The SEC has a focused regulatory mandate and limited budget. The SEC may be the closest entity available to provide true regulation of financial planning. Yet, its role in this regard is still incidental in nature, as Congress did not pass the Financial Planners Act of 1940. In spite of this, most financial planners find themselves regulated by this body, and the public benefits from that regulation. The overall value of this regulation lies not in its rules, but in the broadness of the self-disclosed information provided by the investment advisory firm, describing what it does and does not do in Form ADV. These disclosures, when coupled with the fiduciary obligations to which an adviser is held, present a powerful regulatory structure.

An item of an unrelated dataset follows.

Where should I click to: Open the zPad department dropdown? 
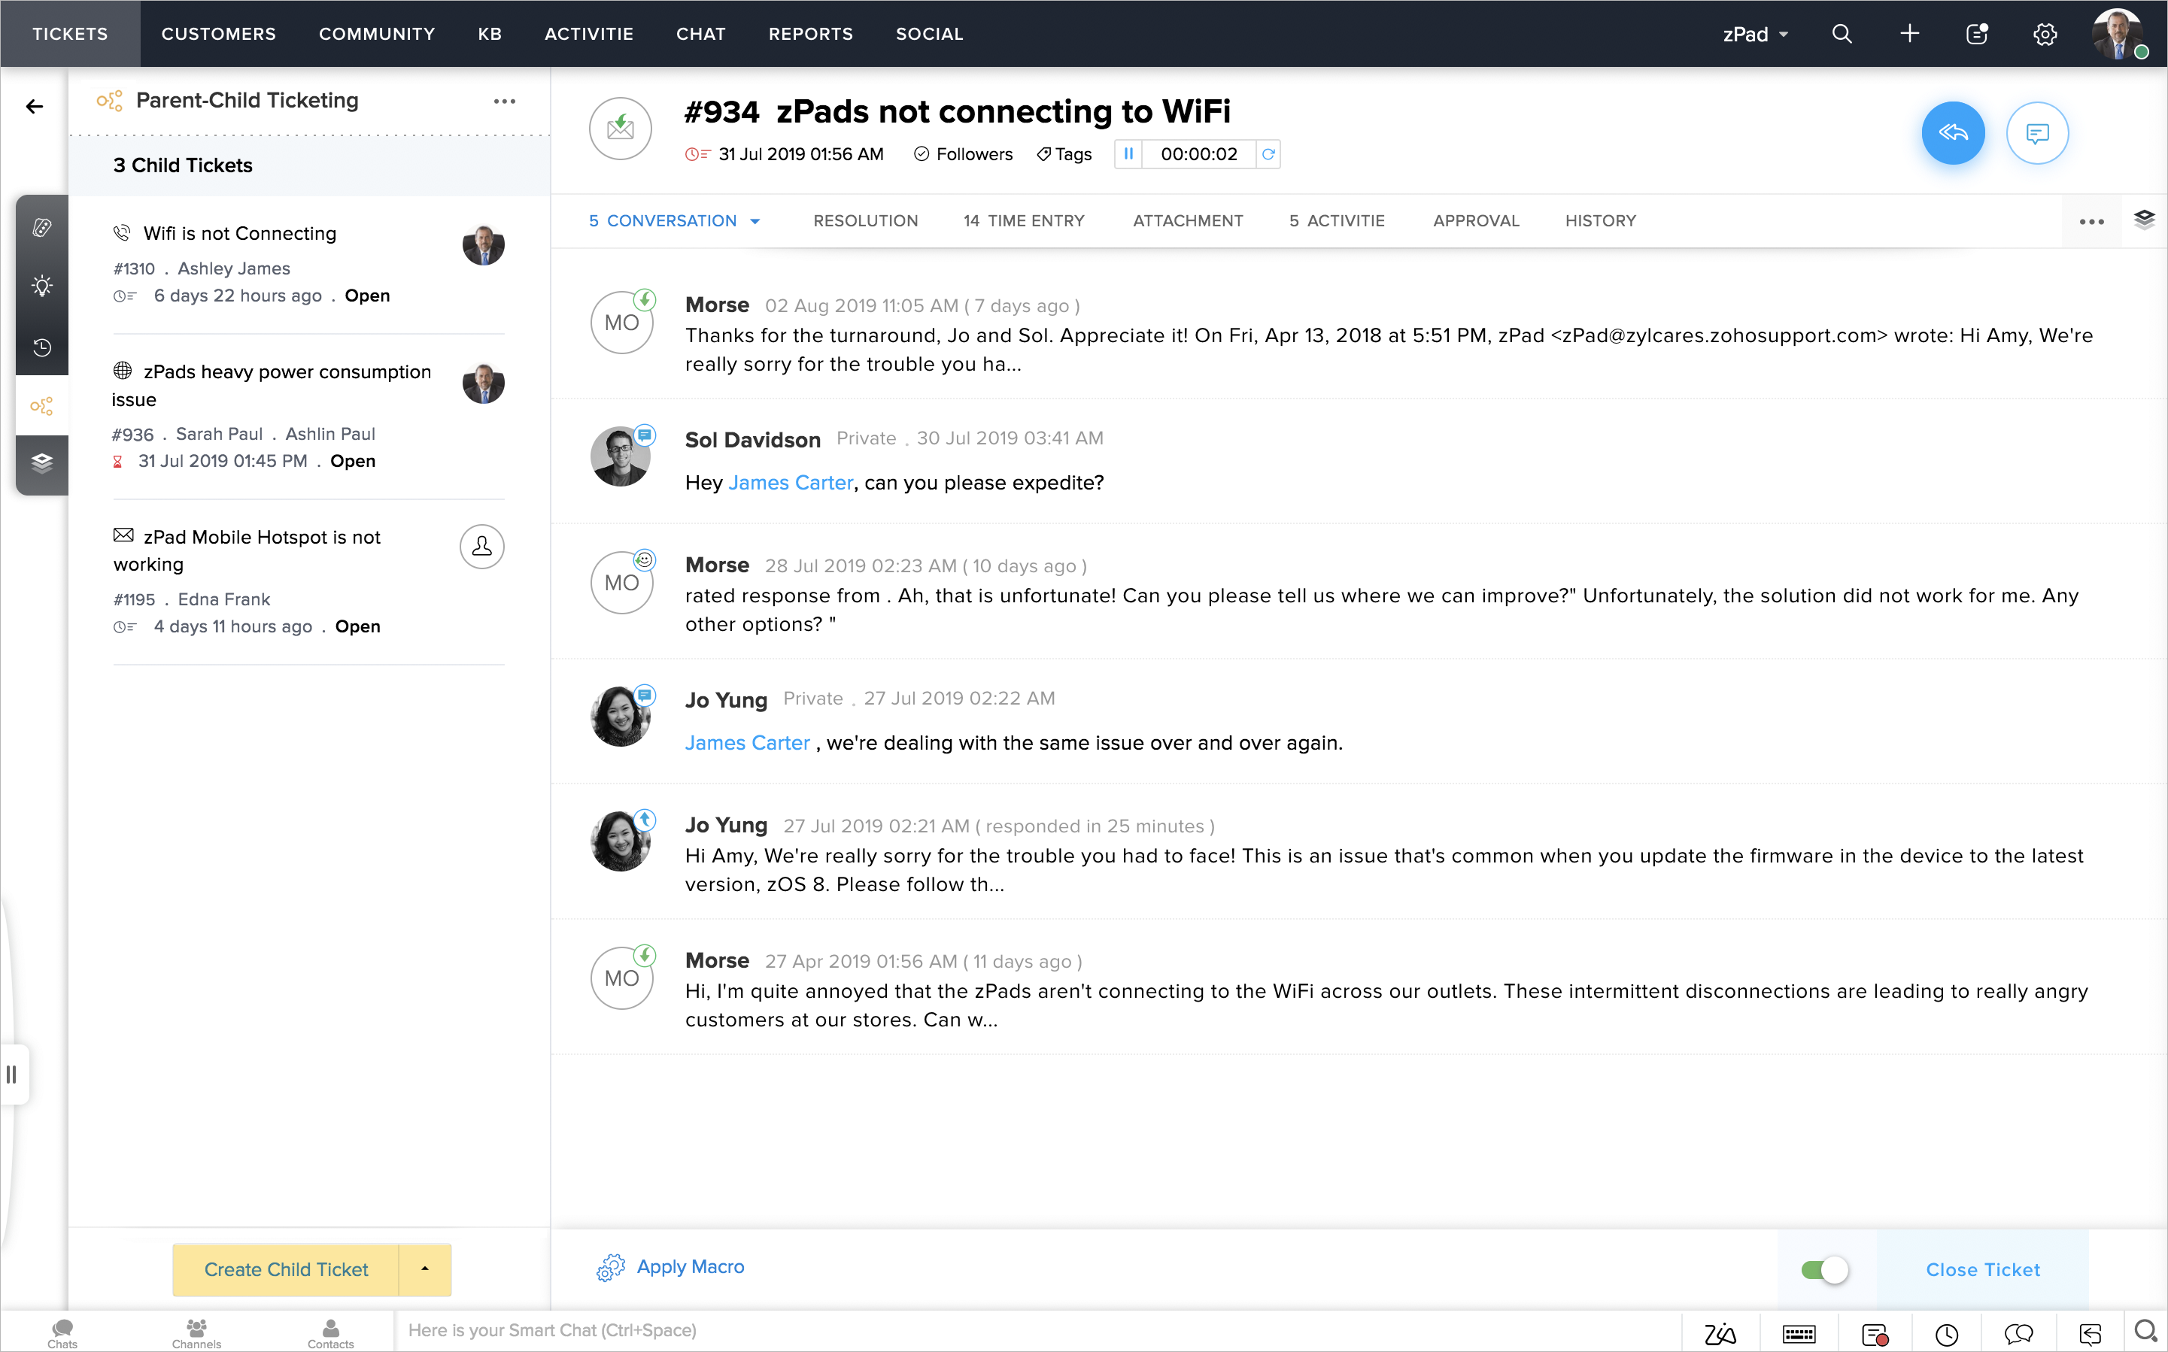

Unfortunately, the SEC finds itself in a dilemma similar to CFP Board. Congress has failed to appropriate resources sufficient for the SEC to carry out its regulatory mandate. Although the SEC has a regional structure in place that can cover the country, the funds for adequate personnel to staff those offices is limited. The nature of an SEC audit requires looking well beyond transactions; it involves examining what the firm is doing related to the financial planning process, even if the emphasis is on investment advice. So, unless more funds are made available, either through appropriation or the permitting of user fees, the ability of the SEC to achieve what it is capable of doing in terms of regulating financial planning will remain limited.
At the end of the day, follow the money. The greatest challenge facing financial planning as a profession is that too many people with too much money are giving too much of it to those who have a vested interest in preventing financial planning from becoming a recognized profession. Only a cataclysmic event could overcome that. Oh wait, didn’t we just have two of those with the market collapse of 2008 and the Madoff scandal? From those events we got Dodd-Frank that was going to fix everything. Why hasn’t it? Follow the money.
We’ll eventually end up with a watered down fiduciary rule that lets people continue to place their own interests ahead of their customers’ interests. If these disasters didn’t empower change, I fear we are doomed. Why do you think the SEC hasn’t received adequate appropriations? The money forces have a vested interest in preventing it. The last thing they want is a regulator who truly puts the public’s interest first having power to disrupt their games. Even CFP Board isn’t immune to financial conflicts. When two-thirds of the certificants hold an insurance or securities license, there’s a delicate balance on the extent you can push the ideas of fiduciary obligation and full disclosure. I remember some of those debates more than 10 years ago. I applaud those who made it happen.
While I would like to tell you a nice Christmas story where the angel gets his wings or we all have a very, merry time, when it comes to regulation of financial planning, I can’t do that. I’m grateful to those who still struggle to effect regulatory change. CFP Board, FPA, and NAPFA continue their valiant efforts. I simply fear that this won’t be enough. I plan to continue to enjoy the time I’m given and look forward to a wonderful time serving clients. May you do the same.